## WORK INSTRUCTIONS
A single figure is required: the number of lines in the data below that hold the word "title".

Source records
# # # # #

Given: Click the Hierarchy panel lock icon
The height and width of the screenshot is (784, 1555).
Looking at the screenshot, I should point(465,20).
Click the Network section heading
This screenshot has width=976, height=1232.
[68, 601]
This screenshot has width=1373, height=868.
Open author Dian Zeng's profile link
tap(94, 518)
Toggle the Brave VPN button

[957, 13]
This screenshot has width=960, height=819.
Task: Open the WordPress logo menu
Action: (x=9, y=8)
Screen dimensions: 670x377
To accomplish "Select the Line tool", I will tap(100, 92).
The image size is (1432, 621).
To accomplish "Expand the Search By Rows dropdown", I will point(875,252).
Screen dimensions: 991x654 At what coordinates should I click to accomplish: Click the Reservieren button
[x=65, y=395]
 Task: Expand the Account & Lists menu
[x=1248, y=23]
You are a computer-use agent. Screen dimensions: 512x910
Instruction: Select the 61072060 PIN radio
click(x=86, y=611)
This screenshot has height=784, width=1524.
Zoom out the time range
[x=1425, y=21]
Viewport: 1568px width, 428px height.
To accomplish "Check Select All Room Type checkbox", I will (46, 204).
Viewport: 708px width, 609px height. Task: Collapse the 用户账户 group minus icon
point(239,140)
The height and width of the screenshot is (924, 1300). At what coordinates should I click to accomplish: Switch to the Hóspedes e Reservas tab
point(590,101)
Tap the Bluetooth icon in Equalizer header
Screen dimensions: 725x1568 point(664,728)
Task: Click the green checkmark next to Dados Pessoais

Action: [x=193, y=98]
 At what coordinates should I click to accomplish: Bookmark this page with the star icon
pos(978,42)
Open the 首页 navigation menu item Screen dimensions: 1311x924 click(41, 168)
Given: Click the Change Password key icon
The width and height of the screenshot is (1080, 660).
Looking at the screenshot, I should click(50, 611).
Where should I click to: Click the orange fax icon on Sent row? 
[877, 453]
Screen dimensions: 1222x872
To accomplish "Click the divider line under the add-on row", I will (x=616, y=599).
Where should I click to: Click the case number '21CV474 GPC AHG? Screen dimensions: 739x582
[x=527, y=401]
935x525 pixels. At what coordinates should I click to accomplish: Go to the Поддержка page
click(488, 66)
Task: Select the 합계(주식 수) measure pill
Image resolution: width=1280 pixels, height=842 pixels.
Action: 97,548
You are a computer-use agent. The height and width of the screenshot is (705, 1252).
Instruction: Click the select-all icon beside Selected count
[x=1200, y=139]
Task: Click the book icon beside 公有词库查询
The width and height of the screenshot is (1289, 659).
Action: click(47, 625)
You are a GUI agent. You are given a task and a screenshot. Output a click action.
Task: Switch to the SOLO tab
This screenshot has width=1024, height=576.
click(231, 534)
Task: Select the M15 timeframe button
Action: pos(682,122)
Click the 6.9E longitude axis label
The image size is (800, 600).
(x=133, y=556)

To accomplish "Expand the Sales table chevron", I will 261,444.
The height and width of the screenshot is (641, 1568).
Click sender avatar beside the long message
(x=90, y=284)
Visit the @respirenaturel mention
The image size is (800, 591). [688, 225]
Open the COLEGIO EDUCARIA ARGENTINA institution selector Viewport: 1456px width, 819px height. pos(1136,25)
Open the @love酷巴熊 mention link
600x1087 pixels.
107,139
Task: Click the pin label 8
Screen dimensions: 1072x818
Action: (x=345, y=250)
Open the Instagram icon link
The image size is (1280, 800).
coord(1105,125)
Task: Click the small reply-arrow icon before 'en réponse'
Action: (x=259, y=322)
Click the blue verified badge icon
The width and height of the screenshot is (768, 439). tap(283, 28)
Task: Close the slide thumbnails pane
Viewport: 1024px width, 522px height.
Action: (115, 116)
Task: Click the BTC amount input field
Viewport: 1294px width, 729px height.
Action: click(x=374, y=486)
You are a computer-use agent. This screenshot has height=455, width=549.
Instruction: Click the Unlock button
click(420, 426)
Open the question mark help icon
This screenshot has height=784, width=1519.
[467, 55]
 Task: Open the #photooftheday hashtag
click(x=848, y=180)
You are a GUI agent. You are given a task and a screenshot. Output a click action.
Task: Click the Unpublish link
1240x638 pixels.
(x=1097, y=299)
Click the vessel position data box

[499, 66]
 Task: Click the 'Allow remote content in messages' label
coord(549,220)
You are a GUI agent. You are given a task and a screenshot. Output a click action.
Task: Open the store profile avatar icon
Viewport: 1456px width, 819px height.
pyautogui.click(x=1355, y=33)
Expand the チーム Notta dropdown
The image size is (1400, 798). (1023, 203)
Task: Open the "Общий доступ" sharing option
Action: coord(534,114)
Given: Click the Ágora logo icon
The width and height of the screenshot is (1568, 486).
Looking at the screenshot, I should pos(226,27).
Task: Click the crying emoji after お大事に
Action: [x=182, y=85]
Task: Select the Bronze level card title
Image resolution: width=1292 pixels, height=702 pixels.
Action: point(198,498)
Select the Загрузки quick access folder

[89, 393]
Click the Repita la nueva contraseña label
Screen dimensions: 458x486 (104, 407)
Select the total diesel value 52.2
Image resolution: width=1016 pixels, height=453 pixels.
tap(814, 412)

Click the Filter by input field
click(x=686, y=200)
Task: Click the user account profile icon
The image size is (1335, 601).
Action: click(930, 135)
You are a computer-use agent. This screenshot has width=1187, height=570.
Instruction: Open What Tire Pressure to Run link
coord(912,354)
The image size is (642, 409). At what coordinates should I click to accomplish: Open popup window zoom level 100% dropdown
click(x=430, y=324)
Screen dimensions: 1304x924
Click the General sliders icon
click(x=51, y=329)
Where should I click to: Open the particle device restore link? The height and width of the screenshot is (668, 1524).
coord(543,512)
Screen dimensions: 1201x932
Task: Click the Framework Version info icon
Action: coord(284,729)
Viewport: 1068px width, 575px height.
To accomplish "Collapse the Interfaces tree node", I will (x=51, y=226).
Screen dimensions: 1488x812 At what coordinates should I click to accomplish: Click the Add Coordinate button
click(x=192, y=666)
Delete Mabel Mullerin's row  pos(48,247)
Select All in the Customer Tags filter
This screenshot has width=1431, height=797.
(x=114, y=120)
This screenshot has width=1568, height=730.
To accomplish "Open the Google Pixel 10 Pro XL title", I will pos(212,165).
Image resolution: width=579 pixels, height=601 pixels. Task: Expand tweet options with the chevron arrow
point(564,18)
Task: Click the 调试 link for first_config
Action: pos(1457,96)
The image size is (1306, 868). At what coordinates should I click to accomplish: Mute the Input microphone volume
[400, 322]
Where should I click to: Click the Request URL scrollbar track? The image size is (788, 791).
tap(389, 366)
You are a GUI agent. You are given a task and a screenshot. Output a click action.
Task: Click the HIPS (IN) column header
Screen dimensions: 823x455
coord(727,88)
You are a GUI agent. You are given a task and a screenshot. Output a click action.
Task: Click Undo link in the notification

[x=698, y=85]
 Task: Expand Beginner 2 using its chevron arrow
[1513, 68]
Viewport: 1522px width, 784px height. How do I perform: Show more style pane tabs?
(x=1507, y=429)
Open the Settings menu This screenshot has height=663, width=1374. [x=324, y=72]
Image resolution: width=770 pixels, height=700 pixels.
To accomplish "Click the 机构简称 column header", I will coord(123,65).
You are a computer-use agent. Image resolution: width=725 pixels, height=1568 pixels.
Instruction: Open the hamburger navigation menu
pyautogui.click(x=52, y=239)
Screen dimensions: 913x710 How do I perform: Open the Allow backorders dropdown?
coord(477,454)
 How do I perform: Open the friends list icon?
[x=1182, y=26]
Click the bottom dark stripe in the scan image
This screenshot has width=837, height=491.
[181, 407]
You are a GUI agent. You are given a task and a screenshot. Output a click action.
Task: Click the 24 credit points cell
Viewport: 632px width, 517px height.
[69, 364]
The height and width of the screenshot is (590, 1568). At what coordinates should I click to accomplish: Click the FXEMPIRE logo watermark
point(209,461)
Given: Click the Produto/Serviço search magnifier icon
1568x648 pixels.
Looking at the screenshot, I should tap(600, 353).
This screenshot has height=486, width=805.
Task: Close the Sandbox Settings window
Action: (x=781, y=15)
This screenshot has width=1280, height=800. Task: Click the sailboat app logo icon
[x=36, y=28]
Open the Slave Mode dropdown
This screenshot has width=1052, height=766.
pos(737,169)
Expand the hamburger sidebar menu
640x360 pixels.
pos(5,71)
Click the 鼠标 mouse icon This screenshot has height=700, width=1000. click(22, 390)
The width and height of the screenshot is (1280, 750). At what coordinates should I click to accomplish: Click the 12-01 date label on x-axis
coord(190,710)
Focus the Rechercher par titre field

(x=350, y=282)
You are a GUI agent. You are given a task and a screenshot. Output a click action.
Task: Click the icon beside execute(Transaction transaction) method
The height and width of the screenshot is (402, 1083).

# # # # #

## WRITTEN RESPONSE
2